### Data listing
####################
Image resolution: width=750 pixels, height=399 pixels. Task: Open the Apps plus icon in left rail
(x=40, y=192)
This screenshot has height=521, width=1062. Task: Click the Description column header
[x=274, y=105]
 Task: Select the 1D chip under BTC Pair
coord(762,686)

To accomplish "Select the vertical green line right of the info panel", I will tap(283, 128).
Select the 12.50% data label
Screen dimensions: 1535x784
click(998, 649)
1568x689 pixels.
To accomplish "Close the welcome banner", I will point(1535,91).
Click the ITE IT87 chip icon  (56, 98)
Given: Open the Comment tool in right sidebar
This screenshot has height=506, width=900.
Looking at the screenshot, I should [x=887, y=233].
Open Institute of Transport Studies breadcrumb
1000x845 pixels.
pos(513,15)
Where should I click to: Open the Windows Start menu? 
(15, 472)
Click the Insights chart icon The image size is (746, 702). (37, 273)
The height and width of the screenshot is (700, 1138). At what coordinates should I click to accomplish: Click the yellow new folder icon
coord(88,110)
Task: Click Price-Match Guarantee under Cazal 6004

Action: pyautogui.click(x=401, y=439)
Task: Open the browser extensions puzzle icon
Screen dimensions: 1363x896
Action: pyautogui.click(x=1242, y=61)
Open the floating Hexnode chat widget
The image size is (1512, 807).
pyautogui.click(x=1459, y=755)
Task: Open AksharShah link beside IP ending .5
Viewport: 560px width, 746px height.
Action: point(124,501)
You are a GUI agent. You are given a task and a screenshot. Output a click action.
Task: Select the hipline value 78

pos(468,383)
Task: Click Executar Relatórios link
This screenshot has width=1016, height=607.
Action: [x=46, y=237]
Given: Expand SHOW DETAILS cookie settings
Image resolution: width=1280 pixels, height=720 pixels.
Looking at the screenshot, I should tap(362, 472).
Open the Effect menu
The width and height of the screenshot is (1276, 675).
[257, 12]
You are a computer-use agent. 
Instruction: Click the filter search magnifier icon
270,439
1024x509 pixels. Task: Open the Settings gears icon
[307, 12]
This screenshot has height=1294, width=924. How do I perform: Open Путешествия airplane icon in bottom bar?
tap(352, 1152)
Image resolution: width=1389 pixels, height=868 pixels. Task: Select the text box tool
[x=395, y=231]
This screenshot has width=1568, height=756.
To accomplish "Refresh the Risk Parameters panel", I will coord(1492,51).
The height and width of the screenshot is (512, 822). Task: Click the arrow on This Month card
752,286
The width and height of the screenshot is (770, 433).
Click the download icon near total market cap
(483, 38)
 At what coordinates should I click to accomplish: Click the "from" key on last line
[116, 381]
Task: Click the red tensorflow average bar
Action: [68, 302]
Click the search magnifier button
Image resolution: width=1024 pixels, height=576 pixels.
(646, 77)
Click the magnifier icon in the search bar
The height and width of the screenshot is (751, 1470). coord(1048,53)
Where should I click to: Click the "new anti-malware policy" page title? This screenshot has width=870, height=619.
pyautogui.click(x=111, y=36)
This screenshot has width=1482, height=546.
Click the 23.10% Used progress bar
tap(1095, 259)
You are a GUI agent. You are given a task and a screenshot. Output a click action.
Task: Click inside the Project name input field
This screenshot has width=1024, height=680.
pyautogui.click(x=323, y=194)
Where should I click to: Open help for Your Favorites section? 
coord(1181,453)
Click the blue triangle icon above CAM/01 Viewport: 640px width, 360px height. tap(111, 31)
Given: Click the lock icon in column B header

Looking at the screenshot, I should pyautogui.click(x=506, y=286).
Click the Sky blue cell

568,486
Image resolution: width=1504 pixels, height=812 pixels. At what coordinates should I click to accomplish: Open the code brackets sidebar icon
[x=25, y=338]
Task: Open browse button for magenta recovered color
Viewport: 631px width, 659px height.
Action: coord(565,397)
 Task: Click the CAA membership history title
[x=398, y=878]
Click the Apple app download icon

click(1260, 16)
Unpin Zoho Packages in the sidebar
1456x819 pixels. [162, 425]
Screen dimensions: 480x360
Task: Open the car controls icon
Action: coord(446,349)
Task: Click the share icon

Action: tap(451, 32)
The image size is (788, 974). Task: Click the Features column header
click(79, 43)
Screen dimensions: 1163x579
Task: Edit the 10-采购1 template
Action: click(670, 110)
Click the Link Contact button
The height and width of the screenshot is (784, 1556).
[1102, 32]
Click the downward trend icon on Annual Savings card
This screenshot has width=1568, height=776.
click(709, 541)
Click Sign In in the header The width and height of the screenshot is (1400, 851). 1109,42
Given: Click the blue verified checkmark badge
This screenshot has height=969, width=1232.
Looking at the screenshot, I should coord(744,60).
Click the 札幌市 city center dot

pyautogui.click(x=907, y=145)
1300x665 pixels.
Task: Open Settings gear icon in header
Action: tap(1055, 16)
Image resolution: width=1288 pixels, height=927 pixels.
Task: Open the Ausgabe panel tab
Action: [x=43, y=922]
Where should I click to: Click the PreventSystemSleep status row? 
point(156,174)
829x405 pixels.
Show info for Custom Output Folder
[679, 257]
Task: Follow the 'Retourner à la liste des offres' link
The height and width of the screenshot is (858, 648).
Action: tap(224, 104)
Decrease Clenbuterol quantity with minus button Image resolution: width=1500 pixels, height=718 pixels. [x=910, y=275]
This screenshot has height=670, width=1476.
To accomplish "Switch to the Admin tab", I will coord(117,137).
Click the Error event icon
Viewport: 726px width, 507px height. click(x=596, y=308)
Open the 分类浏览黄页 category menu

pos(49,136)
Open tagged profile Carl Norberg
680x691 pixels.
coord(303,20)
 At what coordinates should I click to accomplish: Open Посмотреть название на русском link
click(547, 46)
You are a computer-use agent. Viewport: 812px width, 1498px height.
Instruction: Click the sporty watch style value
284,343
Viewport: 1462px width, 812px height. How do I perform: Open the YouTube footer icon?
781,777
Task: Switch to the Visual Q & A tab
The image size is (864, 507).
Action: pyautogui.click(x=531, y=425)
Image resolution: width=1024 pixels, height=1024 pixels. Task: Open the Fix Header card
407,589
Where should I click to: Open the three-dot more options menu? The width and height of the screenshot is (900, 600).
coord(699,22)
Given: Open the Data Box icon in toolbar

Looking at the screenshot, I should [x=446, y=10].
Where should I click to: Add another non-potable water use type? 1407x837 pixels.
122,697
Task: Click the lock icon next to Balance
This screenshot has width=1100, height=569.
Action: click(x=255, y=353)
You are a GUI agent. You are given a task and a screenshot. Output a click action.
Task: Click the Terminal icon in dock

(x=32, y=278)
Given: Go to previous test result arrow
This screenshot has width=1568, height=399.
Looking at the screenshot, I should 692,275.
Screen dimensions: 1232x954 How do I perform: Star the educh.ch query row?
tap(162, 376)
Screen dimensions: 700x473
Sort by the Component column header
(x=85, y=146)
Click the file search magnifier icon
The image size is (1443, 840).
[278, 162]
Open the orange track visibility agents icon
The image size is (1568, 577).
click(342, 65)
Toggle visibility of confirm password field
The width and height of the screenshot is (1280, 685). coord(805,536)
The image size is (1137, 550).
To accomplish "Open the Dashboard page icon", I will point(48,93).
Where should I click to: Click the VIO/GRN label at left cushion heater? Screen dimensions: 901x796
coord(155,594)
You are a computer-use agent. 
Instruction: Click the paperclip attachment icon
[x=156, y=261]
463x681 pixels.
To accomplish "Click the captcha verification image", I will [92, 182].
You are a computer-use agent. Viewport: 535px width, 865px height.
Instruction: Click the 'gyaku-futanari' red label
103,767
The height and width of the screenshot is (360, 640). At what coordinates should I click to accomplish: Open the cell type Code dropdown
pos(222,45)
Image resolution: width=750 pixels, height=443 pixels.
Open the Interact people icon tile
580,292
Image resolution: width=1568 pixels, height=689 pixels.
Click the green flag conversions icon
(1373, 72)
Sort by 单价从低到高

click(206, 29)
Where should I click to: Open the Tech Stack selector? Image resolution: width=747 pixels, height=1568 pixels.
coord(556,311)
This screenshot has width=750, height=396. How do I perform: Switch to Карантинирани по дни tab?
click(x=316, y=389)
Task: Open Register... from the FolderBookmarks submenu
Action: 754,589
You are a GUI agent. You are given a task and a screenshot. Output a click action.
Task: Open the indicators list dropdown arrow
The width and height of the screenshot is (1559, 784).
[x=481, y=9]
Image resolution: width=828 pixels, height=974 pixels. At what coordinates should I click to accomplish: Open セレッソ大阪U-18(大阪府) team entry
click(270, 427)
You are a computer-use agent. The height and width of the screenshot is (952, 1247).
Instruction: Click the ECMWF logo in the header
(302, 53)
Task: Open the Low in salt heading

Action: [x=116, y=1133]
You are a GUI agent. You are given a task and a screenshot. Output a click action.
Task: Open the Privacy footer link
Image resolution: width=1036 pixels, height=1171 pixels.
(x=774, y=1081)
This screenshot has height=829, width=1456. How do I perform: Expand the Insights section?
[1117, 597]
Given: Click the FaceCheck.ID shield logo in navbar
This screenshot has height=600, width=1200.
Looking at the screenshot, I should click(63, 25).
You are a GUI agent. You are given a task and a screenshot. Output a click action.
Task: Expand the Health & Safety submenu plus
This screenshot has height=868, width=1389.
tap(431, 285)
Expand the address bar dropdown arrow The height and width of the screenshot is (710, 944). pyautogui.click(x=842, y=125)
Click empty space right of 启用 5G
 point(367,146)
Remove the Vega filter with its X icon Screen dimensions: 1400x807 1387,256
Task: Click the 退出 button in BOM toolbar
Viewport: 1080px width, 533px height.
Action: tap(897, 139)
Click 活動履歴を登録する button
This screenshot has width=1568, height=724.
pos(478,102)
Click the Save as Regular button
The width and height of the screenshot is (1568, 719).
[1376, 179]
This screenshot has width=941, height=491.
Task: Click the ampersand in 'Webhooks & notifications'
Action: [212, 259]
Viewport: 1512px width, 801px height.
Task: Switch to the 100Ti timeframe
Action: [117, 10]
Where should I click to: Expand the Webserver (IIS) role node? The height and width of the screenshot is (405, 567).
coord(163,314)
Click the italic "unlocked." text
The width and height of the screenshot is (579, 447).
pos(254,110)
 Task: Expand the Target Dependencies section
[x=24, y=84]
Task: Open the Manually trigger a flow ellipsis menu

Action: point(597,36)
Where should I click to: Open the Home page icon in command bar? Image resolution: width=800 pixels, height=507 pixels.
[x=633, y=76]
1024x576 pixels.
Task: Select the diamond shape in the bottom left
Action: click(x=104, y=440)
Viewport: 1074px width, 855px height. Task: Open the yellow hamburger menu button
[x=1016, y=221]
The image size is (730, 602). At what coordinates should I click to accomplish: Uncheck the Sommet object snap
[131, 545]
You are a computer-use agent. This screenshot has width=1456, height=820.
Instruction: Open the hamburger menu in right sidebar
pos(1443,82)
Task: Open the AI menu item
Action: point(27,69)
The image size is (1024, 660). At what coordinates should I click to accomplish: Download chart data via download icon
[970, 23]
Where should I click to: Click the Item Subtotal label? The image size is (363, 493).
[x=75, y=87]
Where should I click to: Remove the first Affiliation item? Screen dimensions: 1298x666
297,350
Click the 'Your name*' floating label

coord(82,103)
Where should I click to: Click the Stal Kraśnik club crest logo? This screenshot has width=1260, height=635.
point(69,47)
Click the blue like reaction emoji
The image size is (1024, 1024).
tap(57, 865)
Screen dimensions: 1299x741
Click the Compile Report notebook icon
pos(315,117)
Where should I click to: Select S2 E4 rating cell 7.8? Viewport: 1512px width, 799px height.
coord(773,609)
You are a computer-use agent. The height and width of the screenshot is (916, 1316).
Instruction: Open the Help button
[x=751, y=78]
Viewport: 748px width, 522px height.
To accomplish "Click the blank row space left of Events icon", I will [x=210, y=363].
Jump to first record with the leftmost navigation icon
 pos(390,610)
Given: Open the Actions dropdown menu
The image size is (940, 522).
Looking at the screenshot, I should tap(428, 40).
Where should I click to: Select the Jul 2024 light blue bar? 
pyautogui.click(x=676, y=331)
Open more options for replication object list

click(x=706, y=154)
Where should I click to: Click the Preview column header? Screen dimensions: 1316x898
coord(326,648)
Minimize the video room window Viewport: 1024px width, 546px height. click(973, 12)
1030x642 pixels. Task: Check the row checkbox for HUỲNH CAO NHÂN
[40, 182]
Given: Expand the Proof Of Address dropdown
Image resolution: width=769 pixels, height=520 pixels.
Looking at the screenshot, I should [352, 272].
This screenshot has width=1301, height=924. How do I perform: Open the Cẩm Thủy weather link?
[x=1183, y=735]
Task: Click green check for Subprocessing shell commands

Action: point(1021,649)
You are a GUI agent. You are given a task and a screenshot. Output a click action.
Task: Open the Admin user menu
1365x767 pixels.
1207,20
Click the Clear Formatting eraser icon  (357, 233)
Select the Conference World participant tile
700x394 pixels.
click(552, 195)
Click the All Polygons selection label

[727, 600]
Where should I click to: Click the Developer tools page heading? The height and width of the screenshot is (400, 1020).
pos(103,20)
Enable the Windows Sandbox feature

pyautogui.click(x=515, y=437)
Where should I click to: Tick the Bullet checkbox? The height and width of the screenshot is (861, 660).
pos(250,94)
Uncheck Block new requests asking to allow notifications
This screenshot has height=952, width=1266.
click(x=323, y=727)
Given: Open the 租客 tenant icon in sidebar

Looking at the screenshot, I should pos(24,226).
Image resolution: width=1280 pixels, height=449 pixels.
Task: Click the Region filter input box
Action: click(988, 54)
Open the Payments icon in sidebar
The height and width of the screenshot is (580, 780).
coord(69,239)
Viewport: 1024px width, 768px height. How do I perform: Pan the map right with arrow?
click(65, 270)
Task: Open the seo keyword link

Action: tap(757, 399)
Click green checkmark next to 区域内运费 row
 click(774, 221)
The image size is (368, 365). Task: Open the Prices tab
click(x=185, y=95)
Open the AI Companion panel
####################
### Exercise instructions
Look above for the line with "Click the search magnifier button" and the line with "Click the blue triangle". Retype those two lines and every line between them exactly, adding nothing.

### Task response
Click the search magnifier button
Image resolution: width=1024 pixels, height=576 pixels.
(646, 77)
Click the magnifier icon in the search bar
The height and width of the screenshot is (751, 1470). coord(1048,53)
Where should I click to: Click the "new anti-malware policy" page title? This screenshot has width=870, height=619.
pyautogui.click(x=111, y=36)
This screenshot has width=1482, height=546.
Click the 23.10% Used progress bar
tap(1095, 259)
You are a GUI agent. You are given a task and a screenshot. Output a click action.
Task: Click inside the Project name input field
This screenshot has width=1024, height=680.
pyautogui.click(x=323, y=194)
Where should I click to: Open help for Your Favorites section? 
coord(1181,453)
Click the blue triangle icon above CAM/01 Viewport: 640px width, 360px height. tap(111, 31)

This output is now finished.